■ Data under study:
========================================================================

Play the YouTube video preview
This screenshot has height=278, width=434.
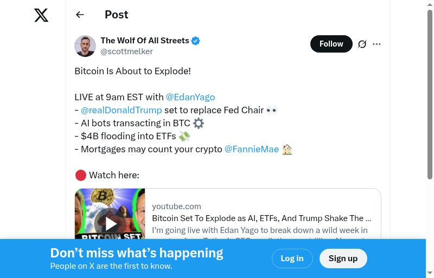click(x=111, y=223)
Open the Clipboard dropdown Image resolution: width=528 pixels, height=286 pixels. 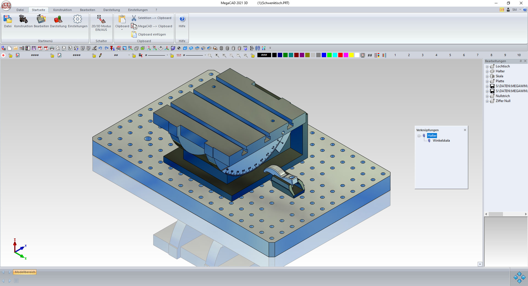(122, 29)
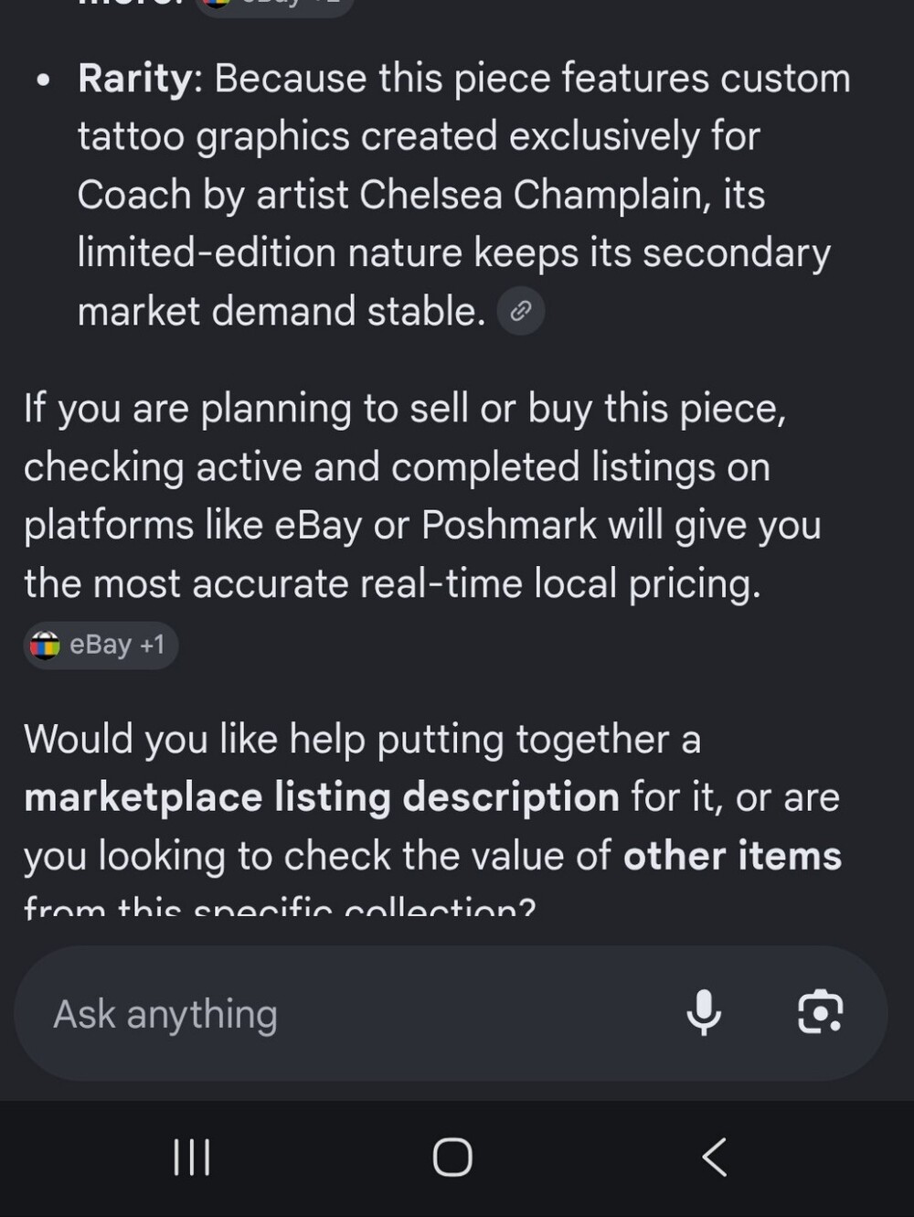Tap the "+1" count in eBay chip
914x1217 pixels.
point(152,645)
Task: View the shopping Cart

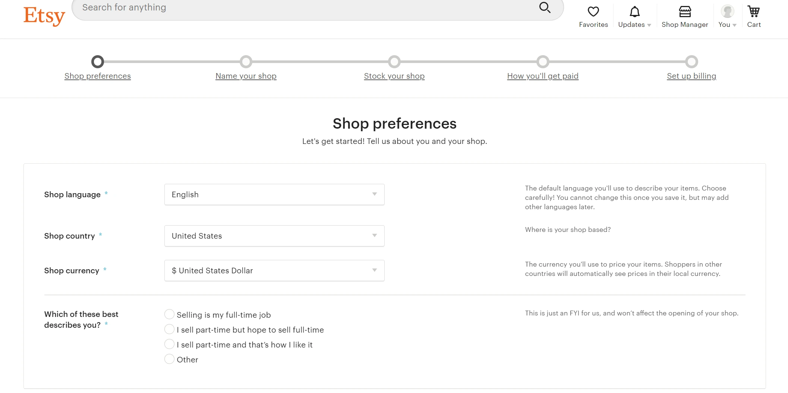Action: point(754,12)
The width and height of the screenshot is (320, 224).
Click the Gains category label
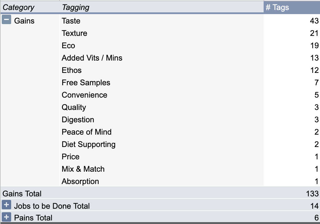coord(24,21)

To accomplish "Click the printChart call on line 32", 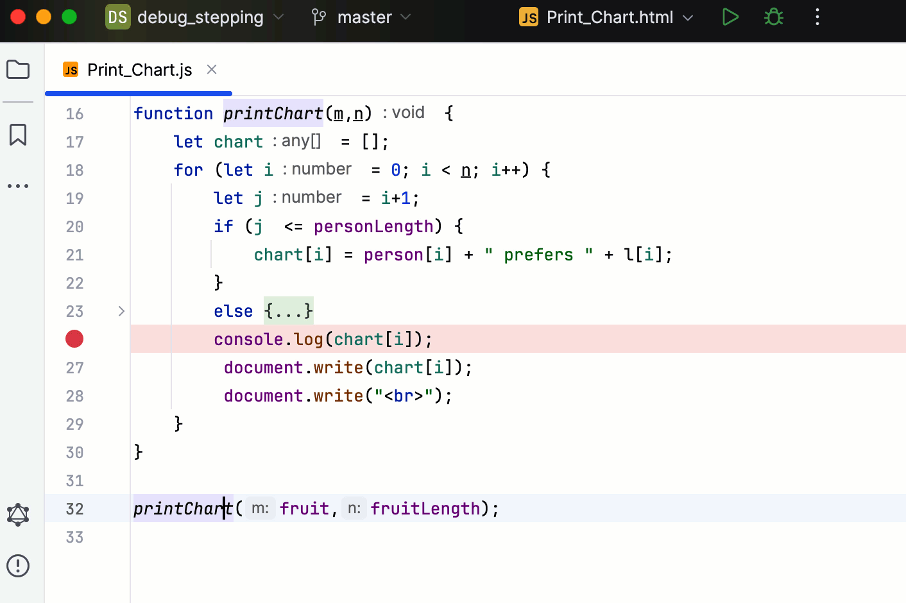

========================================================================

■ Problem requirements: Your answer must be an exact copy of the lines from the line with "Click the Gains category label" to the final line of the data, both ends included, and no pictures.

■ Task answer:
Click the Gains category label
coord(24,21)

To accomplish "Click the printChart call on line 32", 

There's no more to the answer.